The Lure of Mob Mentality

by Philosophy

Nobody holds to a belief that they knowingly acknowledge is wrong or inaccurate. There is an emotional and identity-defining weight attached to each belief. For every incremental increase in resources (time, energy, money, relationships) spent on maintaining a belief, the greater the feeling of attachment and the less likely a person is ever to question the legitimacy of their claim. What area of life the belief connects to is incidental, what matters is the felt feeling of attached weight, the degree of importance a person places on it. This mounting pressure encourages us to bond together in groups, to spread the weight among the like-minded.

A mob is any group of people holding to a particular belief or set of beliefs, with the primary purpose being abject support of said belief with a demand for purity. This support may masquerade at times under the guise of rational inquiry, with questions often in the form of conspiracy building, but it is the purity standard that makes it into a mob-mentality. The belief cannot be questioned and stands as the means to differentiate the ‘true’ from the ‘false’ believers.

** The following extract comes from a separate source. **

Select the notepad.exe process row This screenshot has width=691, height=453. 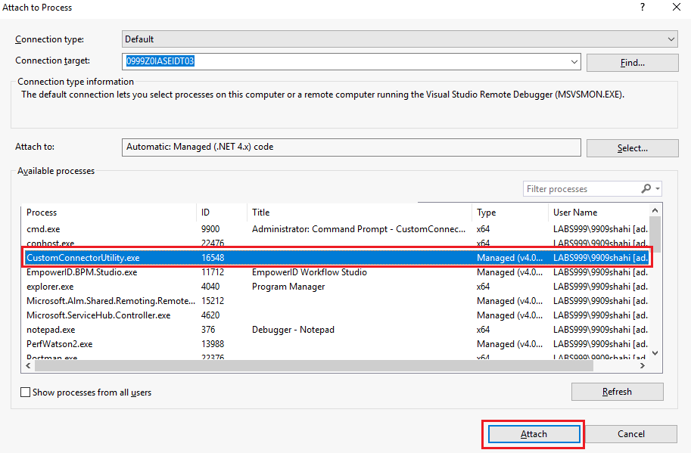click(335, 330)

While for some the immediate example of a cult comes to mind, this behavior is not found only in religious groups, but is intrinsic to humanity. Political ideologies? Go to a rally and the lessening sense of individuation combined with an increase in emotional fervor will have you feeling larger than yourself. For that matter, many music concerts can encourage a similar feeling with rhythms of sound and body melting the barriers between self and other. In either situation, if you were to dare question what was going on, let there be no doubt you’d be met with varying degrees of anger and violence of one form or another.

 

A mob need not be a large group either. If you’ve ever met that couple utterly convinced of the rightness of their job venture or the sanctity of how they treat others despite chaos all around them, you know what abject support and purity looks like. Further, mobs are not constrained by physical proximity, as any social media messaging board or comment section can attest to.

“Individually and collectively, our very existence depends on our ability to reach accurate conclusions about the world around us.” (Schulz, 2010, p.4) Unfortunately accuracy is as much a question of individual perception as it is about representing fully the myriad connections of reality. We search for information that supports the beliefs we already hold (confirmation bias) or to add other beliefs that support an overall worldview (internal coherence). Contrary to some who think bias is an act one consciously engages in, it is instead an inevitable and universal behavior. The question is not whether one is engaging in bias, it is the depth of one’s awareness of doing so and desire/intent to mitigate it in some way.

A piece of information ‘makes sense’ or a new belief ‘holds together’ based on the  emotional criteria of whether such aligns with a personal identity or felt sense of self. As stated previously, this weight can be overwhelming, particularly when faced with a broader reality of facts and people that either don’t fit the worldview or are in vocal disagreement. The mob is a rescue from the uncertainty brought up by contrary information, a balm to the anxiety induced by skeptical inquiry.

Skepticism has two paths of discovery. The first is universal and exists alongside bias, where instead of focusing attention only on that evidence which is supportive, it draws the mind’s eye to all that doesn’t. The second is an active pursuit, a willful conscious deliberation upon what doesn’t fit in one’s beliefs, joined with a humility based on the long litany of historical protestations of having found truth only to be later chagrined at falling short.

Universal Skepticism is a form of psychological scientific method, parsing out the outliers in experience and shifting one’s worldview to allow for growth and change. Willful Skepticism is far more rare and often, despite boasts to the contrary, little more powerful than the Universal. A significant factor in how far skepticism plows the field of beliefs is the depth of one’s identification with the mob.

Remember that the mob is characterized by abject support and purity. If one looks around and sees in their friends, acquaintances, online communities, etc., little to no questioning of fundamental beliefs, then the mob is likely to be called home. If those who disagree are slandered, name-called, inferred or directly declared as being deficient in reason and intelligence, then it is the mob that one is part of. If one believes that their group is set against by the forces of the world in an US vs Them battle for the future of a family, community or nation, it is the mob that is being held close.

The mob is a haven precisely because it is based on one of the greatest feelings in life: that of believing one is right. Skepticism, both Universal and Willful, is the exact opposite: believing that no single or set of beliefs is ever absent the potential for being inaccurate in whole or in part. The mob is not contrary to humanity any more than skeptical inquiry is, though most certainly they each strengthen different features and encourage different behavior. The kind of person and community grown will be determined by the resources placed in pursuit of one over the other.

References:

Schulz, Kathryn (2010-05-25). Being Wrong: Adventures in the Margin of Error. HarperCollins. Kindle Edition.